Hidden Gems5 min read·2026-04-04·Drumheller

Why Drumheller and the Badlands Deserve a Food Detour

Most people drive to Drumheller for the dinosaurs. The smart ones plan a meal around it. Here's where to eat in the Alberta Badlands.

Drumheller, Alberta, gets close to a million visitors a year — almost all of them headed to the Royal Tyrrell Museum and the hoodoos. Most leave town without eating anything more interesting than a roadside burger. That's a missed opportunity, because the Badlands have a small but distinctive food culture worth detouring for.

Bernie & The Boys, on Centre Street in downtown Drumheller, is the must-stop. Bernie's has been around since the 1980s and is best known for the "Mammoth Burger" — a comically large patty that gets passed around tables, and the kind of unironic diner experience that gets harder to find every year in Western Canada. The milkshakes are made the old way. The fries are crispy. The locals know everyone by name.

Rosedale is fifteen minutes northeast — and home to one of the most underrated restaurants in the province. The Last Chance Saloon in Wayne (technically a hamlet just outside Rosedale) is a 1913 saloon that survived the coal-mining bust and now serves Alberta beef burgers, Sunday-afternoon live folk music, and bullet-marked walls that are actual artifacts from a 1910s mining-camp brawl. Drive in via the eleven one-lane bridges on the Wayne road — it's the most cinematic ten-minute drive in Alberta.

Back in Drumheller proper, the Athens Greek Restaurant on Highway 9 is a quietly excellent family-run Greek house. The souvlaki and lamb shoulder are both handmade and worth ordering. It's not a tourist trap — locals eat here weekly.

For coffee and morning baking, hit the Bus Stop Café on Bridge Street. Pressed-tin ceilings, repurposed-bus interiors, surprisingly good cardamom buns.

An hour west, take a detour into the village of Rosebud. The Rosebud Mercantile is a tiny prairie hamlet famous for its theatre-and-buffet pairing — homestyle prairie cooking served family-style before a community-theatre performance. The whole evening (dinner + show) clocks in around $80 a person and feels like time-traveling to a 1950s Alberta supper club.

Strathmore is forty-five minutes south of Drumheller and home to Siksika Nation land — and to Kihew Waciston, one of the most important Indigenous-led restaurants in Alberta. If your detour timing works, this is where dinner happens. Make a reservation a few weeks ahead.

The Drumheller area food strategy is essentially: drive slowly, eat where the locals point you, and don't trust the Highway 9 chain joints. The Badlands have weather extremes most Alberta places don't see — winters get brutal, summers blast hot — and the food culture that survives in that environment skews honest, simple, deeply rooted. Diner classics done well. Greek done well. Saloon burgers done well.
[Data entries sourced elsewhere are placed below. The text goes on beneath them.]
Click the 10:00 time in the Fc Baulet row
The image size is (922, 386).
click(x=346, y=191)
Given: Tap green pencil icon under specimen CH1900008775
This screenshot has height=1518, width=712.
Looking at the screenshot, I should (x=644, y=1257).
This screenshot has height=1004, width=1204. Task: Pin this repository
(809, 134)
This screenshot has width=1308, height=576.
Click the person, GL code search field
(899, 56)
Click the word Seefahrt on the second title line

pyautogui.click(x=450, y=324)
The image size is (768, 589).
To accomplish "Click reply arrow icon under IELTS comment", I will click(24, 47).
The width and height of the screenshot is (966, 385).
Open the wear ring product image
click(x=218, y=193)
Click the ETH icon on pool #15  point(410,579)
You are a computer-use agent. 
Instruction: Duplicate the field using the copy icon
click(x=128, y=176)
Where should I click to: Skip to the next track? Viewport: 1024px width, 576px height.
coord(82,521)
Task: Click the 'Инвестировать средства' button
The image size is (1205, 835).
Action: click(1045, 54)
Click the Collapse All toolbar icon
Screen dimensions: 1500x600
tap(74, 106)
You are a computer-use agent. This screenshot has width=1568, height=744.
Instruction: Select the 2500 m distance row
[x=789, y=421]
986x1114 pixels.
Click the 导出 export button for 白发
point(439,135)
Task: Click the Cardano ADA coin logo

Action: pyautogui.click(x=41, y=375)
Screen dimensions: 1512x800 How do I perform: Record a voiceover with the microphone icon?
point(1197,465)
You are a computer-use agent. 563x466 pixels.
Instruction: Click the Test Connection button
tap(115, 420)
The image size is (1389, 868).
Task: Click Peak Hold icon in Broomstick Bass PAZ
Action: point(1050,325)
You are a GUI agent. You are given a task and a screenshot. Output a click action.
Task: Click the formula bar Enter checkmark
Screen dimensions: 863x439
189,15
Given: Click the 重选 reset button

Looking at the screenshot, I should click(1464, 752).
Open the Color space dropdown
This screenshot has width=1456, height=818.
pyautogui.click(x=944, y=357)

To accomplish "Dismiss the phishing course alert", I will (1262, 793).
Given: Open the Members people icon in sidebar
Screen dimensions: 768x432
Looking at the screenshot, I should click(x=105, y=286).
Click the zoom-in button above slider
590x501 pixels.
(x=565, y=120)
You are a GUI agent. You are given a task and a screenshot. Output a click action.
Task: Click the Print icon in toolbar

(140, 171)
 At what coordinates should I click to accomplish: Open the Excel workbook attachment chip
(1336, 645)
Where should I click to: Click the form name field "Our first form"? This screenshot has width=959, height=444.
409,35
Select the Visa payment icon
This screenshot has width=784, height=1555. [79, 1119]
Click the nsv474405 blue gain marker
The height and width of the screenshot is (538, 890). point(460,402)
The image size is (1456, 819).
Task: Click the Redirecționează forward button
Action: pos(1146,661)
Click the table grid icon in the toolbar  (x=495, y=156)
Theatre dinners done with theatrical commitment.

If you're road-tripping from Calgary, Drumheller fits beautifully into an overnight loop: drive out via Highway 9 in the morning, eat at Bernie & The Boys for lunch, visit the Tyrrell for the afternoon, drive the Wayne bridges, dinner at Last Chance Saloon or stay over and drive south to Rosebud the next morning. Two days, six honest meals, a museum, and the most cinematic landscape in central Alberta. That's a trip.

Skip the dinosaurs and you're missing the show. Skip the food and you're missing the soul of the town.